125 Aroldis Chapman (Cin - RP)
DTD
ADP: 79.5
CHG: 0.0
Depth: CL-1
W L SV IP K ERA WHIP
2013 Season 4 5 38 63.7 112 2.54 1.04
2014 Projections 6 3 37 62.0 103 2.23 1.05
3 Year Average 4 4 26 61.7 102 2.48 1.02
Outlook: For the second offseason in a row, Chapman's role hasn't yet been determined. For manager Dusty Baker was the primary impediment to the plan to move Chapman to the starting rotation (though Chapman himself didn't seem to be sold on the idea -- whether he was always uncertain or whether Baker pushed him in that direction is up for debate), and now that Bryan Price has taken over as the manager, that door remains open. One thing seems likely -- even if Chapman closes, his usage won't be as rigid as it was last season, when often it was "save situation or bust" -- the Reds lost six extra-innings games where Chapman never got into the game. When he got on the mound, Chapman had a few hiccups but was typically dominant again, carrying a 15.8 K/9. His walk rate and home-run rate both trickled upward, and on occasion he struggled with his secondary offerings.
129 Sergio Romo (SF - RP)
Healthy
ADP: 117.2
CHG: 0.0
Depth: MR-3
W L SV IP K ERA WHIP
2013 Season 5 8 38 60.3 58 2.54 1.08
2014 Projections 6 3 37 55.0 63 2.23 0.93
3 Year Average 4 4 18 54.7 64 1.98 0.90
Outlook: In 2013, Romo received his first full season as the Giants' closer and came through with flying colors. His saves (38), ERA (2.54), and WHIP (1.08) all ranked in the top five for closers in the National League. His ERA actually rose from 1.79 in 2012 due to his unreal strand rate (90.7 LOB%) returning to a realistic level (78.0 LOB%). Still, it was hard to find anything to complain about from Romo in 2013. He doesn't fit the mold of a typical closer, as his fastball isn't overpowering (87.7 mph), but he relies on pinpoint control and a dominating slider that is considered to be the best in baseball. He will enter 2014 as the unquestioned closer for the Giants, and should remain so barring injury.

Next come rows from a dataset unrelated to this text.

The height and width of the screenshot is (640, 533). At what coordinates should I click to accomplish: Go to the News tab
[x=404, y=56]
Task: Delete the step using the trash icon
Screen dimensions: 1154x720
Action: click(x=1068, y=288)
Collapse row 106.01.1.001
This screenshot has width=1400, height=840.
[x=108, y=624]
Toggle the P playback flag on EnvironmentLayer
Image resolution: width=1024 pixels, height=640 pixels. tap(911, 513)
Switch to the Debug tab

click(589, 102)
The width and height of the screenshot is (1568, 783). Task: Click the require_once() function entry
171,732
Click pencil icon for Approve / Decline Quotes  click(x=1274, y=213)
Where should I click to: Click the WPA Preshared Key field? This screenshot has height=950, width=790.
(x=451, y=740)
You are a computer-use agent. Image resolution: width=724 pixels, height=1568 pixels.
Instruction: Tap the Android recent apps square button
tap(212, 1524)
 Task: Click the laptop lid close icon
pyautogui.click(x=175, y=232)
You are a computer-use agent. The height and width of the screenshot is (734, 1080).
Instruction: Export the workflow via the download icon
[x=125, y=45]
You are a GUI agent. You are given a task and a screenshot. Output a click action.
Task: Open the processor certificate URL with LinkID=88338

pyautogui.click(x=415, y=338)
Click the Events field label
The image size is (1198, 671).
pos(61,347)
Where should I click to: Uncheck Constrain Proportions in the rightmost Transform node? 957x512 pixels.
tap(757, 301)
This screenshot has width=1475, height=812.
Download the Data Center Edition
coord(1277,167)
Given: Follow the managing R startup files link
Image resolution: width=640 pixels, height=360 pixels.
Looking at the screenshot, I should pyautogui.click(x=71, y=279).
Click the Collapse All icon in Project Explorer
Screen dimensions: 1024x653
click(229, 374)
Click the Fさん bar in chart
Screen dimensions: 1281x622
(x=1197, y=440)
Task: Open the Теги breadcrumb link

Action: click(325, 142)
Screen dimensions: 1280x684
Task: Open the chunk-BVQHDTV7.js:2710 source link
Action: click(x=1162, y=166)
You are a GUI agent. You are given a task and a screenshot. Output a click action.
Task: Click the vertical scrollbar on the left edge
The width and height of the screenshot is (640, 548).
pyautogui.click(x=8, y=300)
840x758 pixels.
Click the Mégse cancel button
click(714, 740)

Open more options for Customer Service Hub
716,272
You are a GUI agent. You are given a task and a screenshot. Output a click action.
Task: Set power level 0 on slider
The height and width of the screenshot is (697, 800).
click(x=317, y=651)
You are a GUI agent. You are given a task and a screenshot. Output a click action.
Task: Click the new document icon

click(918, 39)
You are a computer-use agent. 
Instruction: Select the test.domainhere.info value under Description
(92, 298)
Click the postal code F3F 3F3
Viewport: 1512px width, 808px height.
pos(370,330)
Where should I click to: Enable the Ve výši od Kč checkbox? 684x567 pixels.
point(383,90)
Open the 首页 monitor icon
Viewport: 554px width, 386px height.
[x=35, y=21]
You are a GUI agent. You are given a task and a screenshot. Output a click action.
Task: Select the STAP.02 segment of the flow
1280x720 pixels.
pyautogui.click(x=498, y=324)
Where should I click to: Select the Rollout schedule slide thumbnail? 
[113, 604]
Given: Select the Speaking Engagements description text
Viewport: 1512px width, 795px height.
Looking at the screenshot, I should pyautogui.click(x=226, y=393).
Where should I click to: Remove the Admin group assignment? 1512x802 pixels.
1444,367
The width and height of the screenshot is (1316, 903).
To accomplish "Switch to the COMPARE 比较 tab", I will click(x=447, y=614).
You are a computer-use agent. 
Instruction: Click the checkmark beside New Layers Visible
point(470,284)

146 David Robertson (NYY - RP)
Healthy
ADP: 125.7
CHG: 0.0
Depth: CL-1
W L SV IP K ERA WHIP
2013 Season 5 1 3 66.3 77 2.04 1.04
2014 Projections 4 4 33 64.0 84 2.67 1.11
3 Year Average 4 3 2 64.7 86 1.95 1.11
Outlook: While the Yankees have been cautious about anointing Robertson the heir apparent to Mariano Rivera, Robertson's performance over the past several seasons certainly justify giving him the job. All of Robertson's peripheral statistics back up his more obvious high strikeout rate and low ERA; his BABIP against in 2013 was .293, and his 6.8% HR/FB was fairly consistent with his career norm. If the fact that the Yankees haven't guaranteed Robertson the closer job knocks a few dollars of his draft day value, jump in and enjoy the numbers of this potential top-10 closer provided that clear-cut veteran option is not obtained before spring training.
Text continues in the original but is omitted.